▽

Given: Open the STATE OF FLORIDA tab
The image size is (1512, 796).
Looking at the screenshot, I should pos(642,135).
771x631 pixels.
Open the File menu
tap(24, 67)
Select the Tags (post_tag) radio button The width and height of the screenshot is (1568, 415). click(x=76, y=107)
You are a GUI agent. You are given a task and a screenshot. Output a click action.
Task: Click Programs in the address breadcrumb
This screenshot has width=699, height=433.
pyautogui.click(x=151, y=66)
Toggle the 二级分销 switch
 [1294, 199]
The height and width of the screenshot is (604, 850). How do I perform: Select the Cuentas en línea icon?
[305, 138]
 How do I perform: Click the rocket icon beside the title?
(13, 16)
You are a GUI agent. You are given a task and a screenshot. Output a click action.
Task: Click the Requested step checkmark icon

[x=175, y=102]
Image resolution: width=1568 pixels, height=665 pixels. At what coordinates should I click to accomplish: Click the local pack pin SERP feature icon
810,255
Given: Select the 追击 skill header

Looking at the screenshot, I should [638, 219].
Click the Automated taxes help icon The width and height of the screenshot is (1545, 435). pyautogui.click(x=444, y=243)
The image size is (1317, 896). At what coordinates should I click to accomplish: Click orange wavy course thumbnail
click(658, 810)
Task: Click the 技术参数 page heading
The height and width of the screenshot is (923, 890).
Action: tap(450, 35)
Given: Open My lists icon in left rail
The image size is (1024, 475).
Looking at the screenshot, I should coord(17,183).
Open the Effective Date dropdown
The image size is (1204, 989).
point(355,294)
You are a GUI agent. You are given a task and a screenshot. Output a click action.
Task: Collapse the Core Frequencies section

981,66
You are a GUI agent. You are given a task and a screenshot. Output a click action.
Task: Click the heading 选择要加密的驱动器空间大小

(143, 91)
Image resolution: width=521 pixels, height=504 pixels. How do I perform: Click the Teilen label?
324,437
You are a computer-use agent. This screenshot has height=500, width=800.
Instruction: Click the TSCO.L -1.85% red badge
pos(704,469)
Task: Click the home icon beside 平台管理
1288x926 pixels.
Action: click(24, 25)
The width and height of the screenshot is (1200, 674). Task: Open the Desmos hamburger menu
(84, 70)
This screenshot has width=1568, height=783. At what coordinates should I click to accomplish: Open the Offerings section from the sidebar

△

Reproduce the listing above verbatim, from its first line through the line containing "Looking at the screenshot, I should [638, 219].", including both ends.

__Solved problem__.
Given: Open the STATE OF FLORIDA tab
The image size is (1512, 796).
Looking at the screenshot, I should pos(642,135).
771x631 pixels.
Open the File menu
tap(24, 67)
Select the Tags (post_tag) radio button The width and height of the screenshot is (1568, 415). click(x=76, y=107)
You are a GUI agent. You are given a task and a screenshot. Output a click action.
Task: Click Programs in the address breadcrumb
This screenshot has width=699, height=433.
pyautogui.click(x=151, y=66)
Toggle the 二级分销 switch
 [1294, 199]
The height and width of the screenshot is (604, 850). How do I perform: Select the Cuentas en línea icon?
[305, 138]
 How do I perform: Click the rocket icon beside the title?
(13, 16)
You are a GUI agent. You are given a task and a screenshot. Output a click action.
Task: Click the Requested step checkmark icon

[x=175, y=102]
Image resolution: width=1568 pixels, height=665 pixels. At what coordinates should I click to accomplish: Click the local pack pin SERP feature icon
810,255
Given: Select the 追击 skill header

Looking at the screenshot, I should [638, 219].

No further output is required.